Baru empat hari berpuasa, tapi bagi Adul sudah seperti sebulan. Pagi itu saja, perutnya telah keroncongan. Dia berusaha menahan lapar sambil menonton film kartun.
“Bu, Adul batalin puasa saja, ya?” katanya merayu. Ibu sedang menyusun belanjaan ke dalam lemari es. Dia seolah tak mendengar rayuan Adul. “Bu!”
Ibu menoleh. Dia mengelus kepala Adul. “Masa’ masih jam delapan sudah mau batalin puasa. Makanya, Minggu begini, jangan nonton tivi terus. Badan jadi lemas dan lesu. Sudah, pergi main sana.” Ibu mematikan tivi. Malas-malasan Adul pergi keluar rumah.
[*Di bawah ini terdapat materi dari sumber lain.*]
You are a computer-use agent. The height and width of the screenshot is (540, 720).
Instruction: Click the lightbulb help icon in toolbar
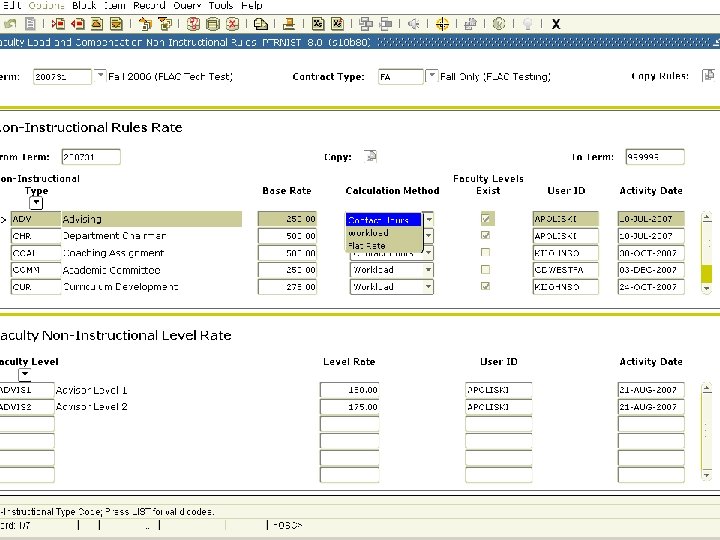click(528, 23)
Di lapangan bulu tangkis sudah ramai kawan-kawan Adul. Ada yang main kejar-kejaran, ada juga perang-perangan.
“Main yok, Dul!” ajak Fikri.
“Malas, ah! Lapar dan haus, nih!” Adul duduk di pinggir lapangan. Perutnya semakin keroncongan.
“Hahaha! Lapar dan haus? Apa kau nggak puasa?” ledek Fikri. Teman-teman lain juga ikut meledek. Meskipun sudah kelas lima SD, ternyata Adul belum puasa. Pantas saja perutnya buncit.
“Siapa yang nggak puasa? Aku puasa kok. Cuma, rasanya lapar dan haus sekali.” Adul membela diri.